What is the importance of the incident of cutting down the boughs in Act 5 Scene IV of Macbeth?

Expert Answers
literaturenerd eNotes educator| Certified Educator

The importance of the cutting down of the boughs, as seen in Act V, Scene IV of Shakespeare's Macbeth, refers back to the prophecies of the apparitions in Act IV.

The Third Apparition tells Macbeth the following:

Be lion-mettled, proud; and take no care
Who chafes, who frets, or where conspirers are:
Macbeth shall never vanquish’d be until
Great Birnam wood to high Dunsinane hill
Shall come against him.

Therefore, when Malcolm orders the soldiers to cut down the boughs, he is unknowingly referring to the fact that Macbeth's demise will come from Birnam Woods.

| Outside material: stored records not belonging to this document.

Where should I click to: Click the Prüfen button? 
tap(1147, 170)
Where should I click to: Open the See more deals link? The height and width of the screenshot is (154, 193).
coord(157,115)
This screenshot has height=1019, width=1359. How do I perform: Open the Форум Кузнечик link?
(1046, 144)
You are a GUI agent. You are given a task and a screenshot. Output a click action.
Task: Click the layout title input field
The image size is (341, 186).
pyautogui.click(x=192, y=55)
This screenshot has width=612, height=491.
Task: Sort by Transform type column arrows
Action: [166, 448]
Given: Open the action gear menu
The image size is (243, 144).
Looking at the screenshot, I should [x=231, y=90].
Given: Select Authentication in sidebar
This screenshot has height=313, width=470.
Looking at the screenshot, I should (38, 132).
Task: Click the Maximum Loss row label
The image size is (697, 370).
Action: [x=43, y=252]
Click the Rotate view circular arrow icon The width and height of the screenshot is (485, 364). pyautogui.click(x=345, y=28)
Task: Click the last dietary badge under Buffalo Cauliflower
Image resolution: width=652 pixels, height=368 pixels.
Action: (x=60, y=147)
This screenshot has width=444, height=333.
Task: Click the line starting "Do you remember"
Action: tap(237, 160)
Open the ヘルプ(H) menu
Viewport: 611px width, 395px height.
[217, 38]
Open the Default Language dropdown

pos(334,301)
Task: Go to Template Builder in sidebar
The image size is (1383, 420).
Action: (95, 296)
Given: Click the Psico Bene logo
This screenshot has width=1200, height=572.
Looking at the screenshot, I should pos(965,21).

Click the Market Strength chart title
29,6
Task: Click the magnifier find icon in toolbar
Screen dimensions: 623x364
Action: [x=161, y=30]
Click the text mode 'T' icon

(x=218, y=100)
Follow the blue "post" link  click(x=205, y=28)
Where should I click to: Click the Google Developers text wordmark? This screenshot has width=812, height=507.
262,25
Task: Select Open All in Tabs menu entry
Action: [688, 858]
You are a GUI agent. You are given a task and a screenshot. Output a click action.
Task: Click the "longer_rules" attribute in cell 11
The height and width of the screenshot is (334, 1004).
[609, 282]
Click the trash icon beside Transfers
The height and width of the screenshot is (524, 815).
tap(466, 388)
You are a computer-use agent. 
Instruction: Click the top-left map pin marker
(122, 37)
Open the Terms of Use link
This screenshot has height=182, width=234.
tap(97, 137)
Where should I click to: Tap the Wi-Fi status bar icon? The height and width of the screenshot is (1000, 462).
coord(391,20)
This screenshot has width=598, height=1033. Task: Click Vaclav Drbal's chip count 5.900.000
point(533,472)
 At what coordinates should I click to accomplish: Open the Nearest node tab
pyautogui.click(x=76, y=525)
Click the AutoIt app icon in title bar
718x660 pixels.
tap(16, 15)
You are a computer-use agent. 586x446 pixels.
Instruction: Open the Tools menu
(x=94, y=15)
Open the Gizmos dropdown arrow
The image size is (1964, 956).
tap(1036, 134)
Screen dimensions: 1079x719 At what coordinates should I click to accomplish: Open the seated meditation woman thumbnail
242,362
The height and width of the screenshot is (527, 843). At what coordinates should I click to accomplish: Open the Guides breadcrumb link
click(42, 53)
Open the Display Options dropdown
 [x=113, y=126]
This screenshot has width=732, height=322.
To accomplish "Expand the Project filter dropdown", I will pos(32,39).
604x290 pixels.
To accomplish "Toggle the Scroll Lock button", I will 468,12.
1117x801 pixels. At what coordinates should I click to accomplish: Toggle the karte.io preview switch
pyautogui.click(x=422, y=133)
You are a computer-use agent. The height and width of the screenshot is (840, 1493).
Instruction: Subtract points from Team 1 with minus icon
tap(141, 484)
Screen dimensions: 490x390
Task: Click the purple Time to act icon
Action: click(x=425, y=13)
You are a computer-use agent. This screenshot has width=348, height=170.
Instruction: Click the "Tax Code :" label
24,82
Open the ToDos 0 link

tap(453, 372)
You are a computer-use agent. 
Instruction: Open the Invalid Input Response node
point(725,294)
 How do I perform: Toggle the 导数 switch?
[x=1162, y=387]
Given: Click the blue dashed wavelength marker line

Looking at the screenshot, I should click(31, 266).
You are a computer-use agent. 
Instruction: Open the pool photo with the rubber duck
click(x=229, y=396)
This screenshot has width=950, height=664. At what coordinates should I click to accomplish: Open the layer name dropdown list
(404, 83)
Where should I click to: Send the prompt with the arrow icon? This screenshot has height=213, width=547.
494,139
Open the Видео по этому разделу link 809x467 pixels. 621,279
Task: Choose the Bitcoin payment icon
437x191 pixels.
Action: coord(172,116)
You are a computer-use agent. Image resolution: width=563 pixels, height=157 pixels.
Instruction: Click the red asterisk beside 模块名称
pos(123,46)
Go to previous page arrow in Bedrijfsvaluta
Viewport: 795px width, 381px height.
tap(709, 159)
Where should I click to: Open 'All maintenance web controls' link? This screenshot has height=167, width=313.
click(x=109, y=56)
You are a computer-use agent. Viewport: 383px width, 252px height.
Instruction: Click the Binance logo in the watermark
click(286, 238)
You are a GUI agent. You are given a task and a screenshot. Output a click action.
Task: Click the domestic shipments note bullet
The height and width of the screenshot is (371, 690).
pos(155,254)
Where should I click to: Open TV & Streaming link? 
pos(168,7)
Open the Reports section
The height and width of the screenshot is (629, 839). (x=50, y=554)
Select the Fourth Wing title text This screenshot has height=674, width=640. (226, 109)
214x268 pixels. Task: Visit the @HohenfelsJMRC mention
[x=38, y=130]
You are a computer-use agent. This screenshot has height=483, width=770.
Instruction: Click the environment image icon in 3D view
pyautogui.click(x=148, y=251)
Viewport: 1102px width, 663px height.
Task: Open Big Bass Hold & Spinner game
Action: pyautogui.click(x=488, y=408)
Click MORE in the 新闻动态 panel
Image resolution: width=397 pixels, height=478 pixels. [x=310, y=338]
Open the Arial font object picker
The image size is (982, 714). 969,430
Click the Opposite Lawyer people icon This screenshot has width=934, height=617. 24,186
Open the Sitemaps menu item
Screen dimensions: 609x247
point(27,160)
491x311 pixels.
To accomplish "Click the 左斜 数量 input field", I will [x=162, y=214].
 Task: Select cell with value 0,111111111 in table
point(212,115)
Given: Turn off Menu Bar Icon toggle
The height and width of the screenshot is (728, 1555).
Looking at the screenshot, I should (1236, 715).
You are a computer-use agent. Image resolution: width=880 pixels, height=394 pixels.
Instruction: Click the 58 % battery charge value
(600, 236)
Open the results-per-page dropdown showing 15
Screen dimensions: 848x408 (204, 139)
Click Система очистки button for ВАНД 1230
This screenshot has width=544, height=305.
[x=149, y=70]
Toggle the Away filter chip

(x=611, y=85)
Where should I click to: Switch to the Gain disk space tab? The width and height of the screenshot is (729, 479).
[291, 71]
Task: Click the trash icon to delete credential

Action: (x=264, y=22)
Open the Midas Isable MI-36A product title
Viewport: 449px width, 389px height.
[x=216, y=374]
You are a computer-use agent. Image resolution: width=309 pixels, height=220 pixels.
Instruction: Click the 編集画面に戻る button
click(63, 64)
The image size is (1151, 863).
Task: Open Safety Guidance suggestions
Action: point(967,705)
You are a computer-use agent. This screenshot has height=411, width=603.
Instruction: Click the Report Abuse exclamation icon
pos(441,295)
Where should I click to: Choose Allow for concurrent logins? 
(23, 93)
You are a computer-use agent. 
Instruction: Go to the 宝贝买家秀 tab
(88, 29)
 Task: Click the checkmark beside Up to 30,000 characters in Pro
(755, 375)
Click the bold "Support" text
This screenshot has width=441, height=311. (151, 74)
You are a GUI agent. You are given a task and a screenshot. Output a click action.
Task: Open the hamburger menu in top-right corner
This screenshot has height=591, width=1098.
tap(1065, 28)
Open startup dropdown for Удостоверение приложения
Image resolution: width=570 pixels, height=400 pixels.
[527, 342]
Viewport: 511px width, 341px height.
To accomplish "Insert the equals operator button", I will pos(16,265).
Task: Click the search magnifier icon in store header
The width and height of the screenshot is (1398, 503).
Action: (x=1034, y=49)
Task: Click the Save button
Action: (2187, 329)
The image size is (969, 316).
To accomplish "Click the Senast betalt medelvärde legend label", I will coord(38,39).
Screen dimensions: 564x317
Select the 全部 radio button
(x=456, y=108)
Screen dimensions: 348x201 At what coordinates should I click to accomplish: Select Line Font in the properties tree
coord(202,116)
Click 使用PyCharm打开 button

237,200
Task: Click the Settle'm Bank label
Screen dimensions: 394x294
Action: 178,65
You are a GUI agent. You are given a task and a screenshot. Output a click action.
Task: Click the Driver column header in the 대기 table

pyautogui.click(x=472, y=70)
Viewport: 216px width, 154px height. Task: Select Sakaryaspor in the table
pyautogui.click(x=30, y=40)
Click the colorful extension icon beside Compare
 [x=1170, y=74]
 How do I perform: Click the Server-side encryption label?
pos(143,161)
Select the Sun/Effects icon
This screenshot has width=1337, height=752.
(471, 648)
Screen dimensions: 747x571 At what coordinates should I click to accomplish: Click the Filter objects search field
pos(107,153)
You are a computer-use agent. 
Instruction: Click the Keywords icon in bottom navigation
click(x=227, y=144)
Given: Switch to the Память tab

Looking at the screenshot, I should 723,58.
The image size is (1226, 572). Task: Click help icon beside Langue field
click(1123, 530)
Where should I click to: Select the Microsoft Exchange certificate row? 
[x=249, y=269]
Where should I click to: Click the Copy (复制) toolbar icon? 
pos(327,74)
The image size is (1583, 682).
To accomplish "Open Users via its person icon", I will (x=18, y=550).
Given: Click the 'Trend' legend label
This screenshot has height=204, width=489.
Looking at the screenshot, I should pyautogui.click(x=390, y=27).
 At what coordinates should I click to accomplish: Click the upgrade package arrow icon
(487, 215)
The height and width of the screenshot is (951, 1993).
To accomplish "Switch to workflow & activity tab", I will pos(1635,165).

Let every soldier hew him down a bough
And bear’t before him: thereby shall we shadow
The numbers of our host and make discovery
Err in report of us.

Earlier in the text, Macbeth refused to believe in the prophecy provided by the Third Apparition. He stated that the woods could not fight against him, stating that the trees could not pull their roots from the ground and fight.

That will never be
Who can impress the forest, bid the tree
Unfix his earth-bound root?

The fact that Malcolm tells the soldiers to cut down branches and use them as cover speaks to the truth of the prophecy.